#### What is needed:
Please repeat the whole listing below word for word, leaving out the pictures.

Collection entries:
○ ○ ○ ○ ○

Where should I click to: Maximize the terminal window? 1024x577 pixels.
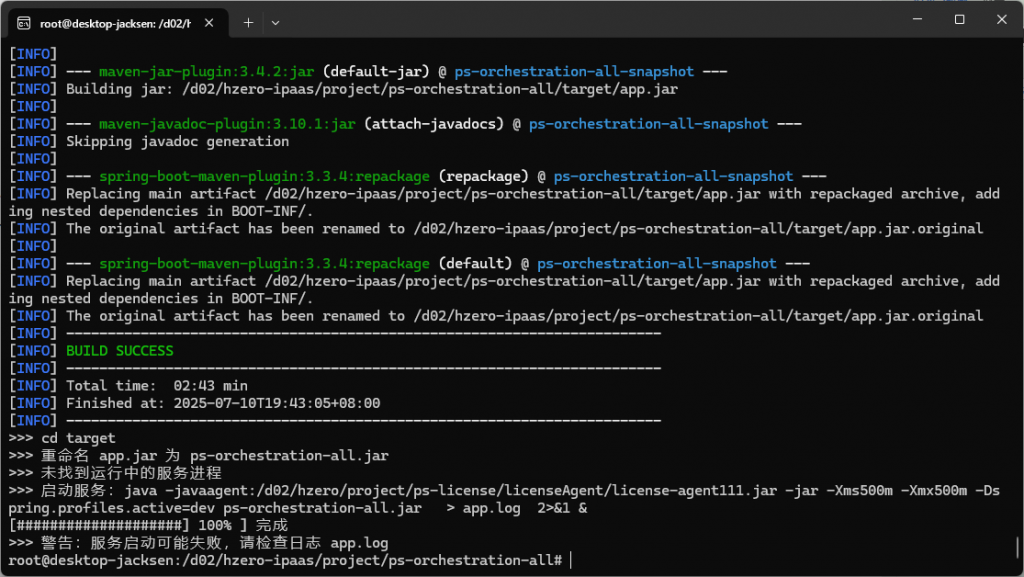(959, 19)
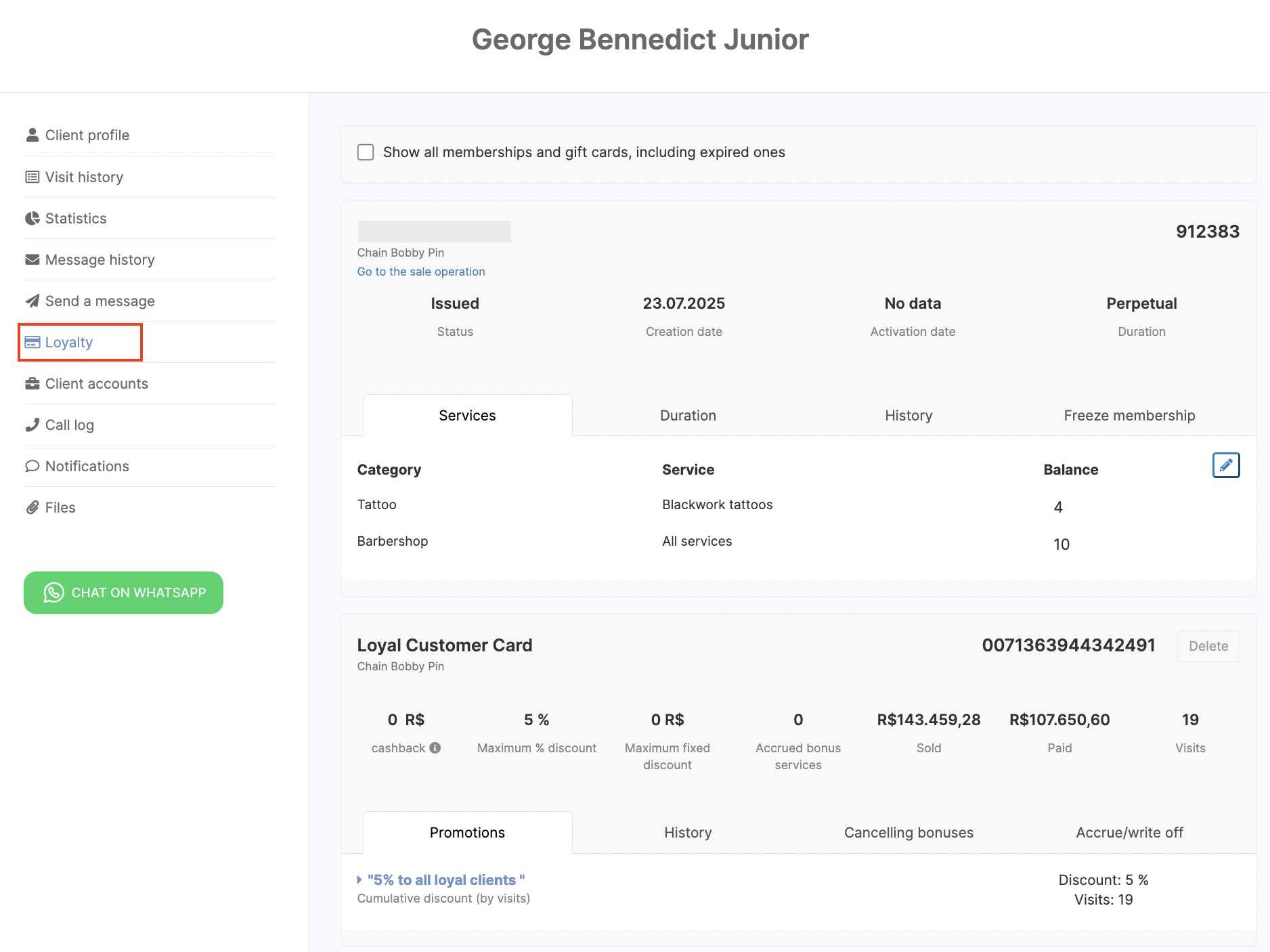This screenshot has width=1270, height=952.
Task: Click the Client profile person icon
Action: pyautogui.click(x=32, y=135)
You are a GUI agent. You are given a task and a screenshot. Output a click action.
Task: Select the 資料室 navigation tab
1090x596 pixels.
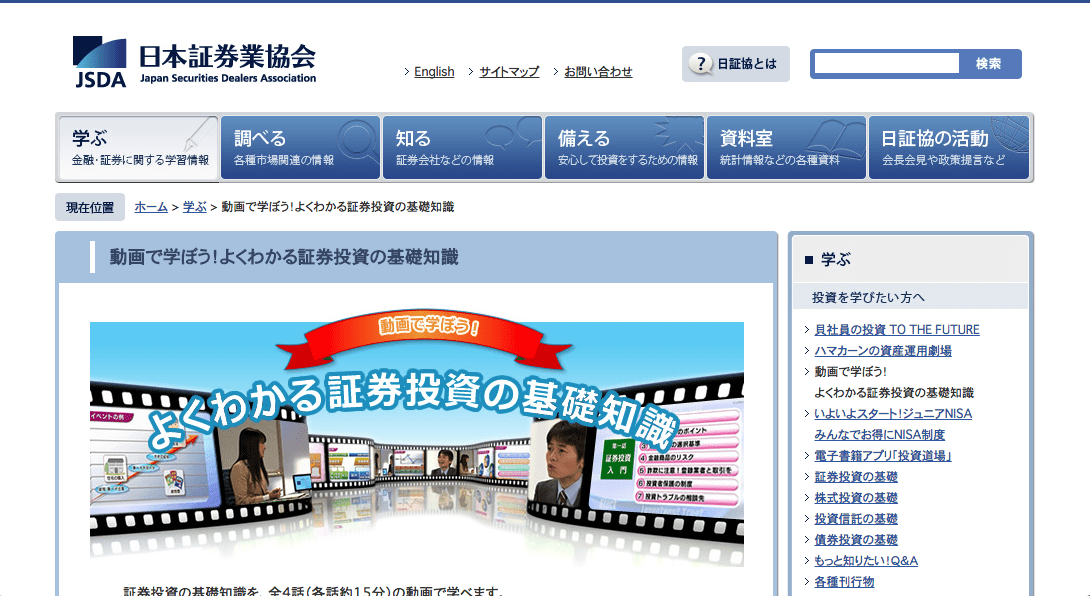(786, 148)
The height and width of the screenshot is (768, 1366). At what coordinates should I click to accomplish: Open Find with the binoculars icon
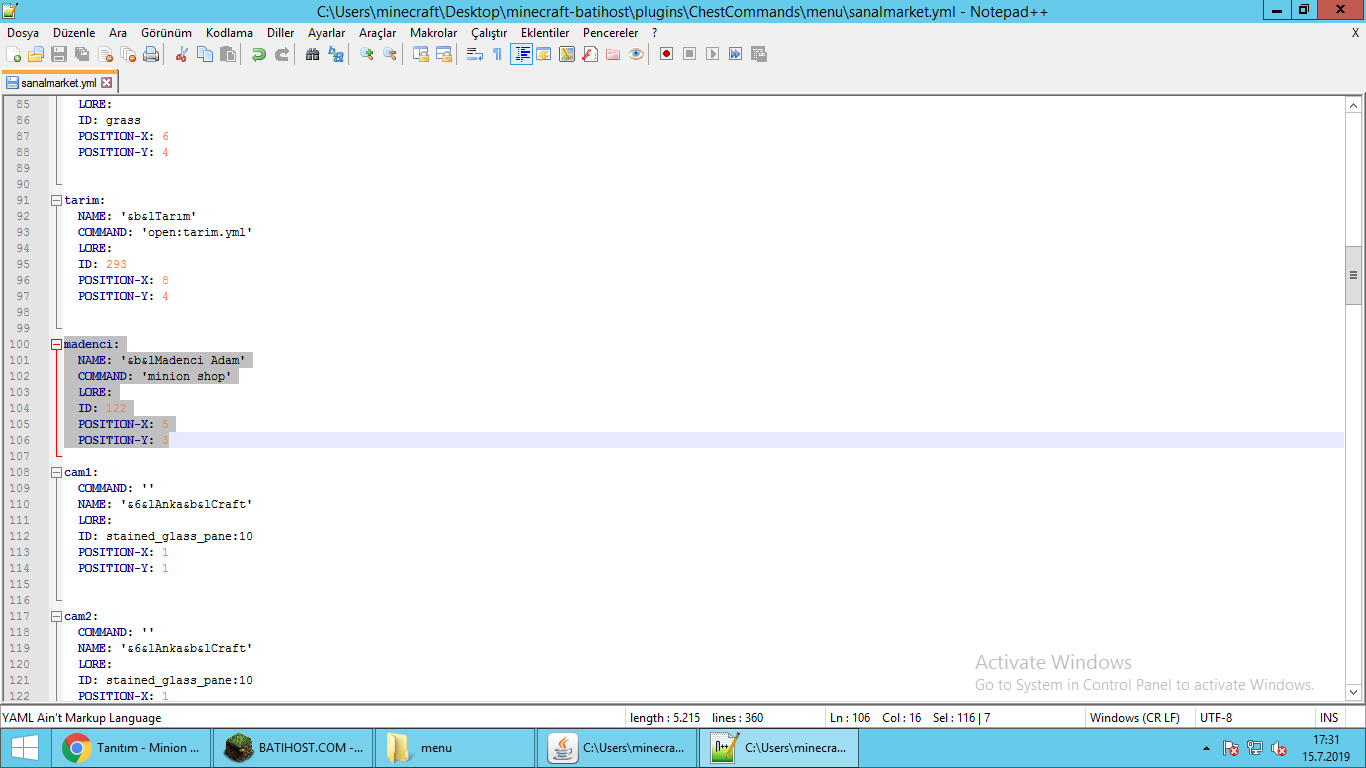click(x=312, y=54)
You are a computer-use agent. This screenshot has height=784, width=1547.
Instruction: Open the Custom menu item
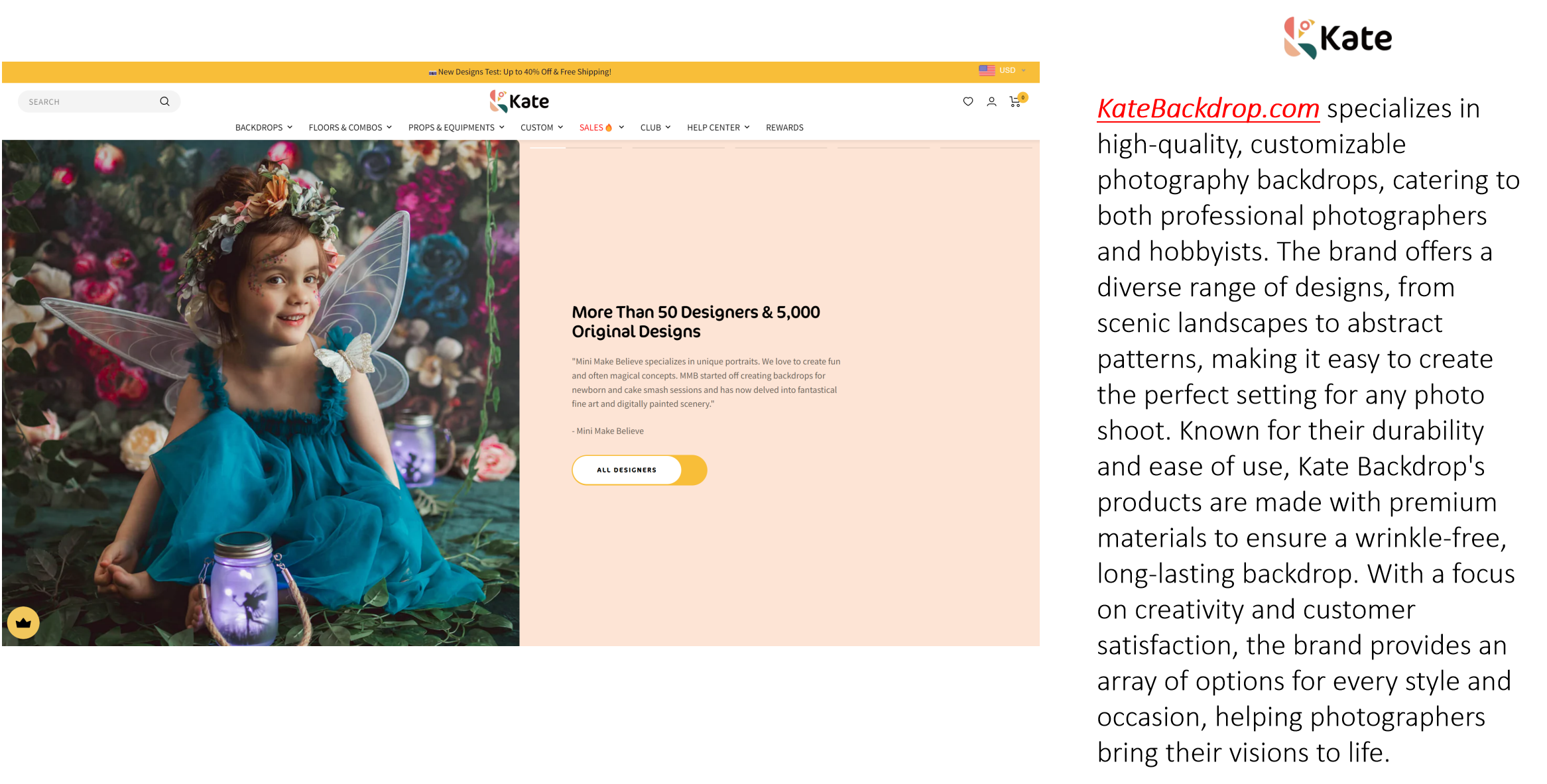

○ ○ ○ ○ ○

#### In response:
Where should I click to: Maximize the terminal window? 1024x577 pixels.
(959, 19)
This screenshot has width=1270, height=952.
Task: Click the Client profile person icon
Action: pyautogui.click(x=32, y=135)
You are a GUI agent. You are given a task and a screenshot. Output a click action.
Task: Select the 資料室 navigation tab
1090x596 pixels.
(786, 148)
The height and width of the screenshot is (768, 1366). At what coordinates should I click to accomplish: Open Find with the binoculars icon
click(x=312, y=54)
You are a computer-use agent. This screenshot has height=784, width=1547.
Instruction: Open the Custom menu item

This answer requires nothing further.